The famous Kantian question "What is man?" can no longer be asked today without grasping man in his situatedness and belonging to the world. It therefore fundamentally concerns human existence as a whole and brings various disciplines into conversation with one another. Above all, however, the question of man always concerns the questioner himself, so that the answers to this question are also historically and culturally situated. Thus, beyond the existential and social dimensions, the question of the human being also gains a global socio-political relevance. We take up these themes ("One World Anthropology", "The Comparative Anthropology of Worlding") in individual events and try to build bridges between different disciplines.
The Focus Group investigates interdisciplinary issues at the interface between neuroscience and the humanities. It explores the relevance of neuroscientific research for the humanities and social sciences - and vice versa. The fact that human behaviour and actions are being increasingly attributed to neuronal processes poses challenges for the humanities and social sciences, whose areas of expertise have so far included such questions, but also offers the opportunity for interdisciplinary research. Crossing disciplinary boundaries opens up unexpected perspectives here, so that subject-specific questions can be given a new perspective and answers can be found together.
The Focus Group aims to promote an exchange between neurosciences and cognitive sciences, psychiatry and the humanities and social sciences such as philosophy and literary studies and thus follows the tradition of the "CIN Dialogues at the Interface of the Neurosciences and the Arts and Humanities" co-organised by the Werner Reichardt Centre for Integrative Neurosciences and the College of Fellows. It intends to provide a place for interdisciplinary dialogue and cross-disciplinary collaboration at the University of Tübingen, where internationally renowned neuroscience meets strong humanities and social sciences. It is organising its activities in the summer semester 2024 around the stay and research work of Prof. Vittorio Gallese, who will be visiting Tübingen in the summer semester 2024 as a Humboldt Research Award winner.

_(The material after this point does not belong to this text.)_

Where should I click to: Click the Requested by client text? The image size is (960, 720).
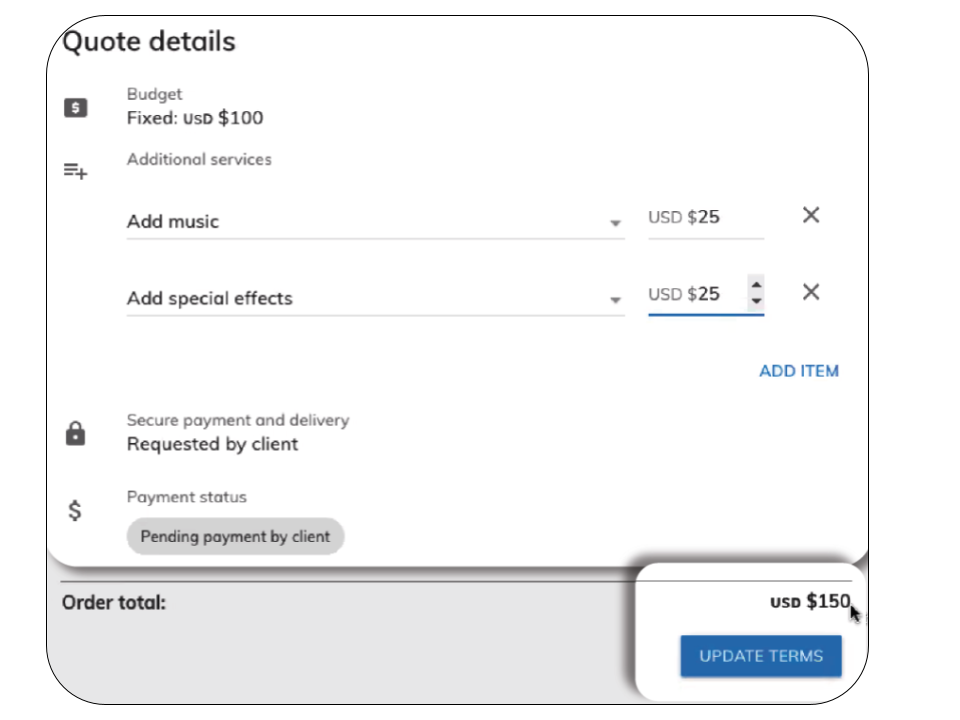coord(212,444)
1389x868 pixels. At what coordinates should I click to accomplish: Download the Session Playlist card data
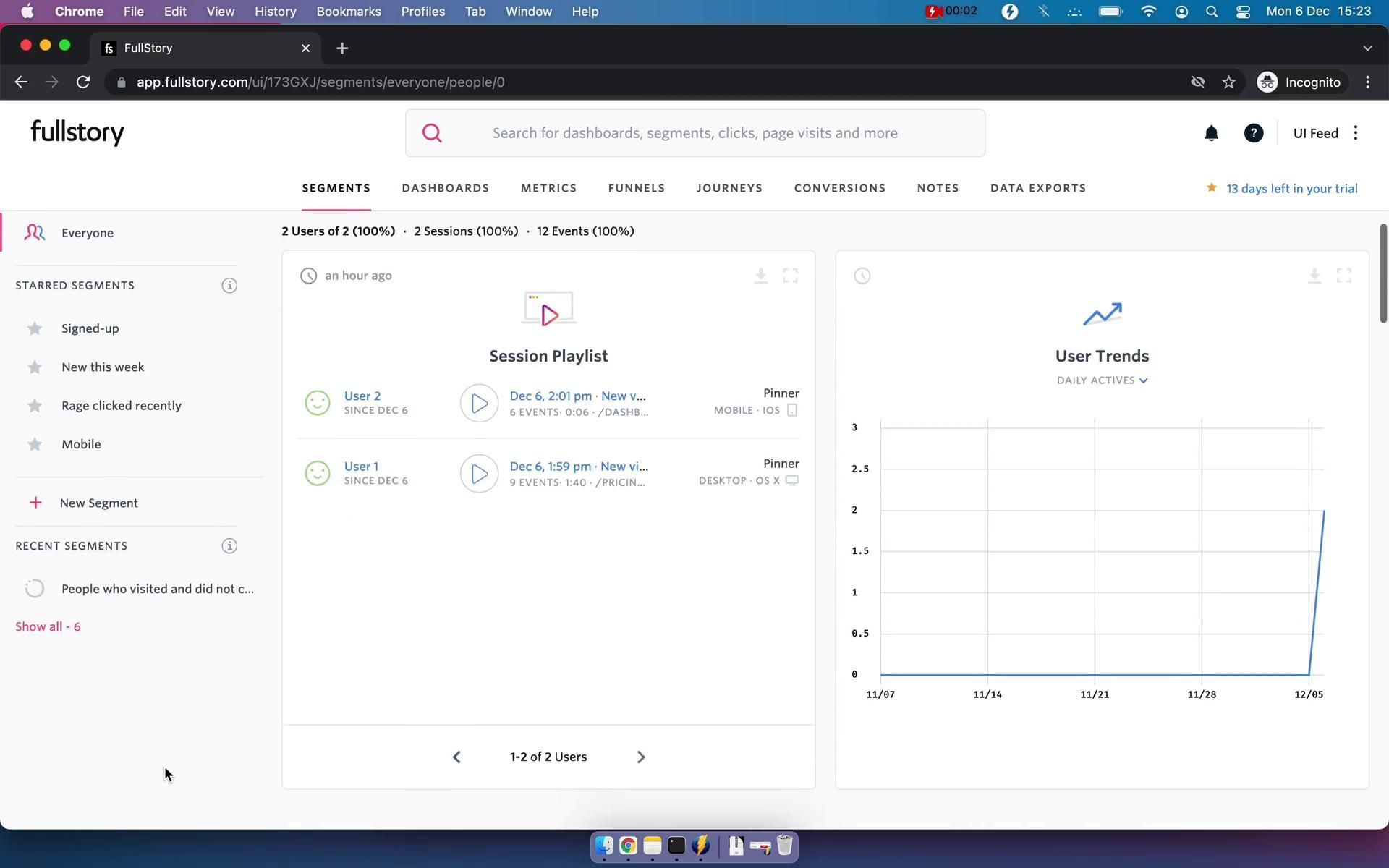760,276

The rise of far-right parties, which can be observed in parallel with the global advance of autocratic and authoritarian currents and the rise of the self-proclaimed 'New Right' in Europe, is symptomatic of social division processes that threaten democracy and human rights, social cohesion and intercultural coexistence.
The College of Fellows, as an institution that promotes academic exchange across borders and global cooperation and is committed to the principles of human rights, the recognition and support for diversity and respectful treatment of one another, is creating a Focus Group dedicated to this topic. The Focus Group is organized in collaboration with the Tübingen Institute for Research on Far Right Extremism (IRex) and the Connecticut / Baden-Württemberg Human Rights Research Consortium (HRRC), an international, interdisciplinary and inter-institutional platform to promote and support academic collaboration between researchers and research groups at universities and other research institutions in the State of Connecticut and the Land Baden-Württemberg.